- SHORT EXERCISE 1 -
Answer these three questions using the correlations tutorial:
(a) Which correlation does it list for ordinal vs ordinal?
(b) What value is assigned to r?
(c) Which two labels are given to the columns of CorrData?
- SHORT EXERCISE 2 -
Continue the tutorial on correlations in R from where it ends.

═══ TEXT TO READ ═══

# 1 Correlations

• Everything correlates with everything (Ambient Correlational Noise).
• Our goal today is to determine how much
• Deal with 2 variables: Next we explore the problems with 3 or more

Correlations between two variables

• Pearson’s (interval by interval)
• Spearman’s (interval by ordinal)
• Point-by-serial (interval by dichotomous)
• Polychoric (ordinal vs ordinal)
• Tetrachroic (dichotomous vs dichotomous)

## 1.1 Pearson’s Correlation

$$r_{xy}=\frac{\sum{xy}}{\sqrt{\sum{x^2}\sum{y^2}}}$$

• Numerator = How much they vary together (co-variance)
• Denominator = How much they vary alone (variance)
• values is bounded between -1 and 1
• Let’s create two random normal variables that correlate with each other
• to do this we need to make a covariance matrix with a correlation at .6
#packages we will need to conduct to create and graph our data
library(MASS) #create data
library(car) #graph data
r=.6 #Correlation value
Means.XY<- c(10,10) #set the means of X and Y variables
CovMatrix.XY <- matrix(c(1,r,r,1),2,2) # creates the covariate matrix

CovMatrix.XY #nice and simple 2x2 matrix
##      [,1] [,2]
## [1,]  1.0  0.6
## [2,]  0.6  1.0
#build the correlated variables.
# Note: empirical=TRUE means make the correlation EXACTLY r.
# empirical=FALSE, the correlation value would be normally distributed around r
CorrData<-mvrnorm(n=100, mu=Means.XY,Sigma=CovMatrix.XY, empirical=TRUE)

#Convert them to a "Data.Frame", which is like SPSS data window
CorrData<-as.data.frame(CorrData)
#lets add our labels to the vectors we created
colnames(CorrData) <- c("Happiness","IceCream")
#Lets view the first few subjects
head(CorrData)
##   Happiness  IceCream
## 1 10.774760 10.907732
## 2  8.700742  8.816727
## 3  9.722170  9.617680
## 4 10.927843 10.499182
## 5 11.584289 10.692111
## 6  9.641194  9.557827
#make the scatter plot
scatterplot(Happiness~IceCream,CorrData, smoother=FALSE)

#calculate the Pearson's correlation
cor.test(CorrData$Happiness, CorrData$IceCream,
method = c("pearson"))

═══ SUPPLIED INFORMATION ═══

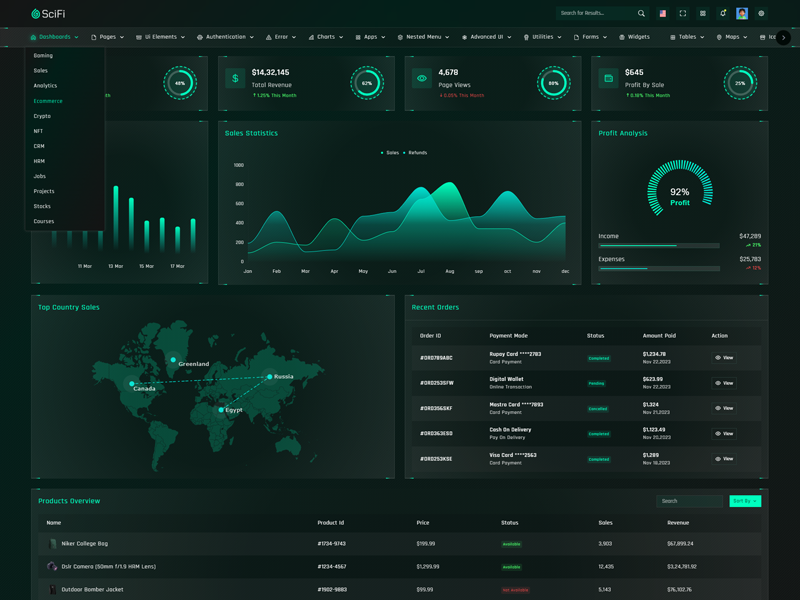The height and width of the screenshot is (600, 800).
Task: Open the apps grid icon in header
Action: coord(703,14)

═══
═══ SUPPLIED INFORMATION ═══

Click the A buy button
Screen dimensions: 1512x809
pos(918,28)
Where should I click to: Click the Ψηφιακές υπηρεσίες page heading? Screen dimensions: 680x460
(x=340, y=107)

═══

- ANSWER 1 -
(a) Polychoric
(b) .6
(c) Happiness and IceCream

- ANSWER 2 -
##
##  Pearson's product-moment correlation
##
## data:  CorrData$Happiness and CorrData$IceCream
## t = 7.4246, df = 98, p-value = 4.193e-11
## alternative hypothesis: true correlation is not equal to 0
## 95 percent confidence interval:
##  0.4574985 0.7124547
## sample estimates:
## cor
## 0.6

### 1.1.1 Pearson’s correlation is scale independent!

• No matter the mean differences or range of scores, the Pearson’s r will give the same results.
• We can also z-score the data and get the same result
• However if they are scaled non-linearly (sqrt, ^2, log,…) the correlation will change.
#lets add (change the mean)
Happiness.big<-CorrData$Happiness+1000 IceCream<-CorrData$IceCream
cor.test(Happiness.big, IceCream, method = c("pearson"))
##
##  Pearson's product-moment correlation
##
## data:  Happiness.big and IceCream
## t = 7.4246, df = 98, p-value = 4.193e-11
## alternative hypothesis: true correlation is not equal to 0
## 95 percent confidence interval:
##  0.4574985 0.7124547
## sample estimates:
## cor
## 0.6
#zscored
Happiness.z<-scale(CorrData$Happiness) IceCream.z<-scale(CorrData$IceCream)
cor.test(Happiness.z, IceCream.z, method = c("pearson"))
##
##  Pearson's product-moment correlation
##
## data:  Happiness.z and IceCream.z
## t = 7.4246, df = 98, p-value = 4.193e-11
## alternative hypothesis: true correlation is not equal to 0
## 95 percent confidence interval:
##  0.4574985 0.7124547
## sample estimates:
## cor
## 0.6
#what happens if I LINEARLY scale them differently?
cor.test(Happiness.big, IceCream.z, method = c("pearson"))
##
##  Pearson's product-moment correlation
##
## data:  Happiness.big and IceCream.z
## t = 7.4246, df = 98, p-value = 4.193e-11
## alternative hypothesis: true correlation is not equal to 0
## 95 percent confidence interval:
##  0.4574985 0.7124547
## sample estimates:
## cor
## 0.6
#what happens if I NON-LINEARLY scale them differently?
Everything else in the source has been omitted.